Steven E. Runge will present The Perfect, Markedness, and Grounding as part of the Biblical Greek Language and Linguistics session—Tuesday, November 26, from 9:00 a.m. to 11:30 a.m., in room 327 of the convention center.
Porter has postulated a prominence hierarchy of verbal aspect on the basis of material, implicational, distributional, positional and cognitive markedness. He treats these as quantitative factors which form “a cline of markedness values, from the least to the most heavily marked” (2009:56). On this basis, the Perfect is considered the most marked, followed by the Present and the Aorist tense-forms, respectively. The more a tense-form is marked, it is claimed, the more prominent the information it conveys. These claims are made without respect to genre, with the Perfect always being the most prominent. A survey of the works on which Porter’s claims are based reveals some significant contradictions.

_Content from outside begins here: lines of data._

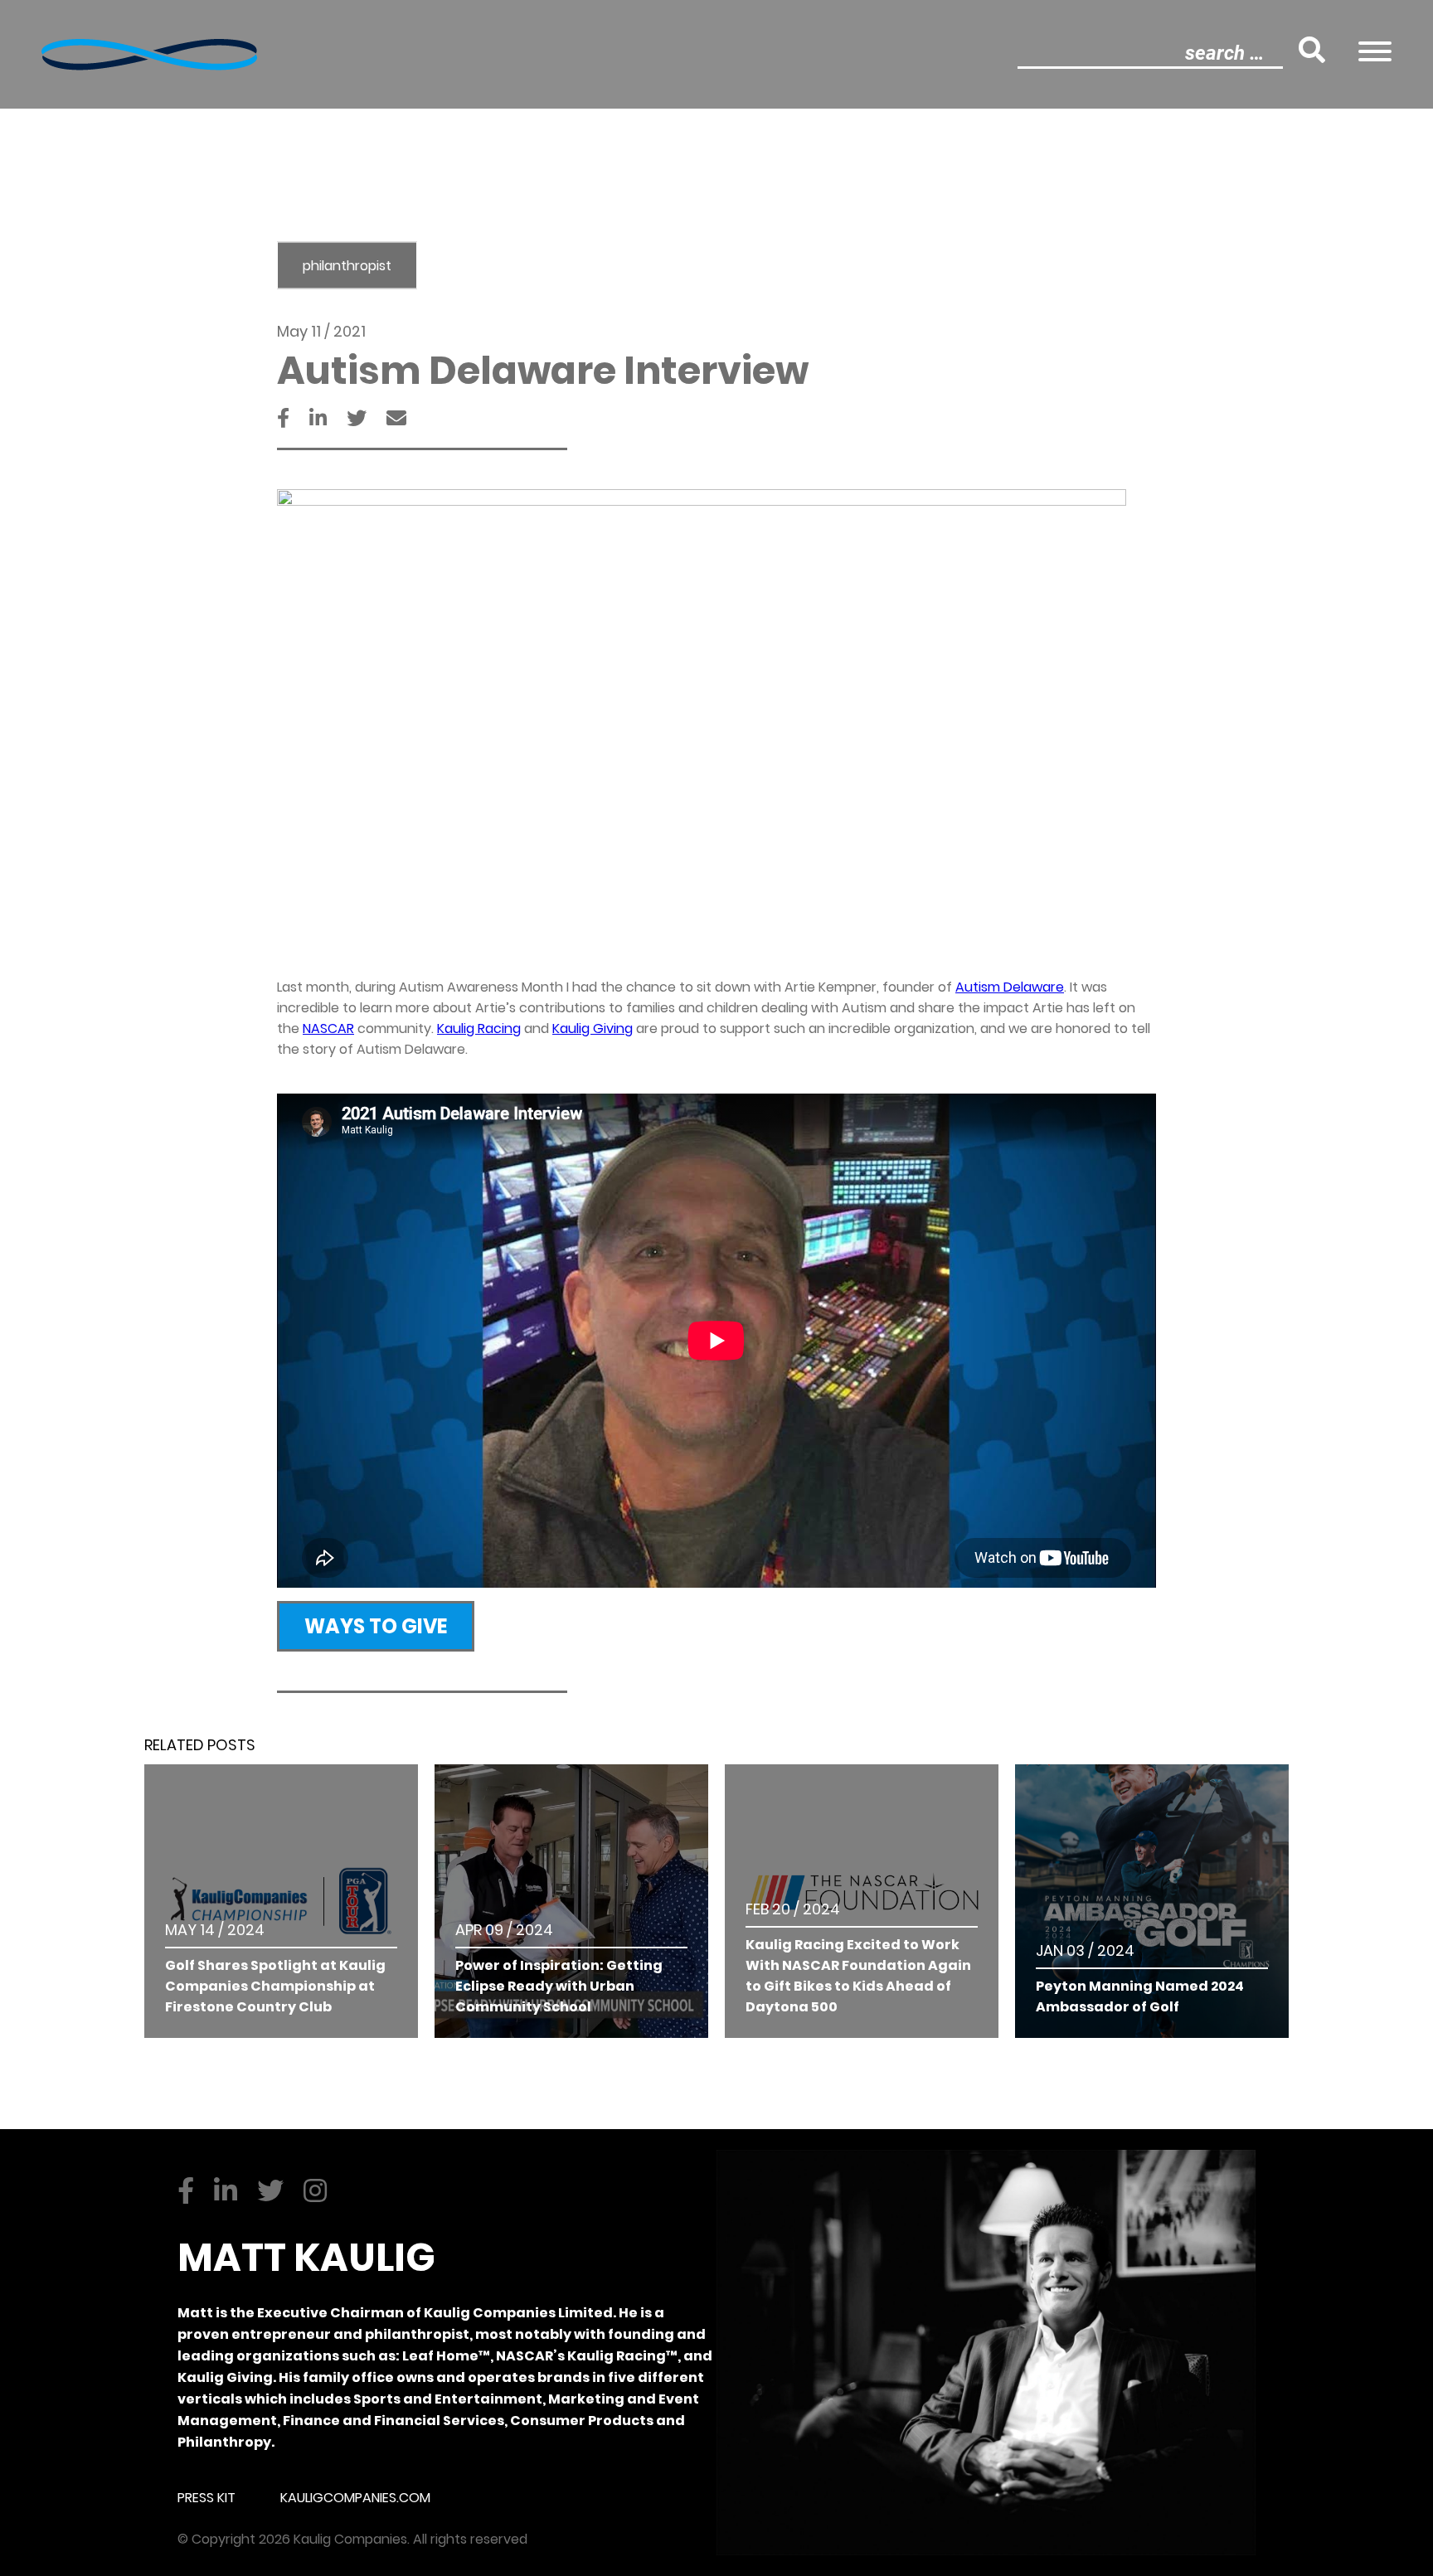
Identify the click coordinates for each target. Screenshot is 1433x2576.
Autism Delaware (1009, 987)
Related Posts (199, 1744)
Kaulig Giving (592, 1028)
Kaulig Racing (479, 1028)
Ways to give (375, 1626)
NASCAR (328, 1028)
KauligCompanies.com (355, 2497)
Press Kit (206, 2497)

First, the linguists Porter cites treat material, implicational, distributional and positional markedness as qualitative—not quantitative—attributes. These qualitative attributes guided typological classification of forms in order to draw conclusions about which ones are more likely to use explicit morphological markers and which are not. At no point are they conceived of as a ranked cline, or as directly contributing to prominence. Second, these linguists all attribute the prominence associated with a given form to the role it plays in advancing the discourse in a given genre. Perfective forms are considered more salient than imperfective in narrative based on their role in advancing the plot. In contrast, the Present tense-form is considered more salient in non-narrative based on its role in advancing the discourse. The survey reveals no claims that a single aspect is most prominent across all genres, nor is the Perfect tense-form considered the most prominent in any genre. This paper substantiates these claims, offering an alternative account of the Perfect tense-form’s relationship with its counterparts.